Simon Willison’s Weblog

Subscribe

datasette-ripgrep: deploy a regular expression search engine for your source code

28th November 2020

This week I built datasette-ripgrep—a web application for running regular expression searches against source code, built on top of the amazing ripgrep command-line tool.

datasette-ripgrep demo

I’ve deployed a demo version of the application here:

ripgrep.datasette.io/-/ripgrep?pattern=pytest

The demo runs searches against the source code of every one of my GitHub repositories that start with datasette61 repos right now—so it should include all of my Datasette plugins plus the core Datasette repository itself.

Since it’s running on top of ripgrep, it supports regular expressions. This is absurdly useful. Some examples:

I usually run ripgrep as rg on the command-line, or use it within Visual Studio Code (fun fact: the reason VS Code’s “Find in Files” is so good is it’s running ripgrep under the hood).

So why have it as a web application? Because this means I can link to it, bookmark it and use it on my phone.

A screenshot of datasette-ripgrep in action

Why build this?

There are plenty of great existing code search tools out there already: I’ve heard great things about livegrep, and a quick Google search shows a bunch of other options.

Aside from being a fun project, datasette-ripgrep has one key advantage: it gets to benefit from Datasette’s publishing mechanism, which means it’s really easy to deploy.

That ripgrep.datasette.io demo is deployed by checking out the source code to be searched into a all directory and then using the following command:

datasette publish cloudrun \
    --metadata metadata.json \
    --static all:all \
    --install=datasette-ripgrep \
    --service datasette-ripgrep \
    --apt-get-install ripgrep

all is a folder containing the source code to be searched. metadata.json contains this:

{
    "plugins": {
        "datasette-ripgrep": {
            "path": "/app/all",
            "time_limit": 3.0
        }
    }
}

That’s all there is to it!

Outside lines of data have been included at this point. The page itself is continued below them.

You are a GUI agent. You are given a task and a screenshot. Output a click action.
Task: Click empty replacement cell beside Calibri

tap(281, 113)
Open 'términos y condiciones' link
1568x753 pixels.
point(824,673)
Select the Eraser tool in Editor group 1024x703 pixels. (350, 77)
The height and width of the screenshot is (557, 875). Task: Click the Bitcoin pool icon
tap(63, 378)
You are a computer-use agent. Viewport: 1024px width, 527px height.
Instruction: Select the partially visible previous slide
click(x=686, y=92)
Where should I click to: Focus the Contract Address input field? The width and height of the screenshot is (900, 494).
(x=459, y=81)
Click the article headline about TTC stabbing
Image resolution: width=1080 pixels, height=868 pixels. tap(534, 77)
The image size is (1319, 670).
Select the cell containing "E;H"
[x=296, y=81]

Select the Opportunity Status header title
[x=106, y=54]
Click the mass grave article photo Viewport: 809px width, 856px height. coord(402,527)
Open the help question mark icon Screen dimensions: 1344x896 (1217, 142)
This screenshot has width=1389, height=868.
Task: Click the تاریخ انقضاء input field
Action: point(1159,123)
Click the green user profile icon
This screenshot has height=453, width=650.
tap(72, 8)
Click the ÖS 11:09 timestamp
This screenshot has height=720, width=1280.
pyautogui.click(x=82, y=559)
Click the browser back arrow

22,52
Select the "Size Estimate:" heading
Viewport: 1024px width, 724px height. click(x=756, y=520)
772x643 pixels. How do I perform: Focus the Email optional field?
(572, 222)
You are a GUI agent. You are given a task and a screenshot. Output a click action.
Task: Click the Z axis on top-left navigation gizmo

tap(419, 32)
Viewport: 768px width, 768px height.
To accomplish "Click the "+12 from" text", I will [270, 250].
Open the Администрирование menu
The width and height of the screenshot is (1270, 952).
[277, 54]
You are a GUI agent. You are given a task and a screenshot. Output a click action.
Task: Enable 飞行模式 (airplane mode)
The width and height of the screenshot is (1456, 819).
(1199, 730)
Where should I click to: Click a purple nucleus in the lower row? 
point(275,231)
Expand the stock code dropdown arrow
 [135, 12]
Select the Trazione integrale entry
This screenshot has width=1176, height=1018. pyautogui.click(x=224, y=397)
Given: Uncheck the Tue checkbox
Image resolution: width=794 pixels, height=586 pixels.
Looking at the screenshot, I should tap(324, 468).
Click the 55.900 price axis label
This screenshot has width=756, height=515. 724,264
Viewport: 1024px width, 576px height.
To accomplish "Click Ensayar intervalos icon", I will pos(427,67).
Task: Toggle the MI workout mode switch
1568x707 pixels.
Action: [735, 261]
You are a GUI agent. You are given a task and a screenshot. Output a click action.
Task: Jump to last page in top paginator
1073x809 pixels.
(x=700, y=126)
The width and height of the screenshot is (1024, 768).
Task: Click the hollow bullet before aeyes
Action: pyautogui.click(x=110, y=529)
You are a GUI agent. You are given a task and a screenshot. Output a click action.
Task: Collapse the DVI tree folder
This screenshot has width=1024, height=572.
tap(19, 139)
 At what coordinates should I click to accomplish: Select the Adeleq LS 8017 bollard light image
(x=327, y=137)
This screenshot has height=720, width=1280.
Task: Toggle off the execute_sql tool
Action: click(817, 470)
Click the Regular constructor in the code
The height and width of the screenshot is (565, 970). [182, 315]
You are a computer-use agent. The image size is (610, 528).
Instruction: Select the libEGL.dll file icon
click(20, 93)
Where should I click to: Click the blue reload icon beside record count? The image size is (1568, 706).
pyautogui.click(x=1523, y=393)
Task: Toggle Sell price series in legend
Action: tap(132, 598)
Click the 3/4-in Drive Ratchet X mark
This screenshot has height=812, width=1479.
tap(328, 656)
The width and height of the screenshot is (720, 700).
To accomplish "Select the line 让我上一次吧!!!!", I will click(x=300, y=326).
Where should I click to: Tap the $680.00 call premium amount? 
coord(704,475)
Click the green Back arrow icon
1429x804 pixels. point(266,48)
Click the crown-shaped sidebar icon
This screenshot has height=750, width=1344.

The result is a deployed code search engine, running on Google Cloud Run.

(If you want to try this yourself you’ll need to be using the just-released Datasette 0.52.)

The GitHub Action workflow that deploys the demo also uses my github-to-sqlite tool to fetch my repos and then shallow-clones the ones that begin with datasette.

If you have your own Google Cloud Run credentials, you can run your own copy of that workflow against your own repositories.

A different kind of Datasette plugin

Datasette is a tool for publishing SQLite databases, so most Datasette plugins integrate with SQLite in some way.

datasette-ripgrep is different: it makes no use of SQLite at all, but instead takes advantage of Datasette’s URL routing, datasette publish deployments and permissions system.

The plugin implementation is currently 134 lines of code, excluding tests and templates.

While the plugin doesn’t use SQLite, it does share a common philosophy with Datasette: the plugin bundles the source code that it is going to search as part of the deployed application, in a similar way to how Datasette usually bundles one or more SQLite database files.

As such, it’s extremely inexpensive to run and can be deployed to serverless hosting. If you need to scale it, you can run more copies.

This does mean that the application needs to be re-deployed to pick up changes to the searchable code. I’ll probably set my demo to do this on a daily basis.

Controlling processes from asyncio

The trickiest part of the implementation was figuring out how to use Python’s asyncio.create_subprocess_exec() method to safely run the rg process in response to incoming requests.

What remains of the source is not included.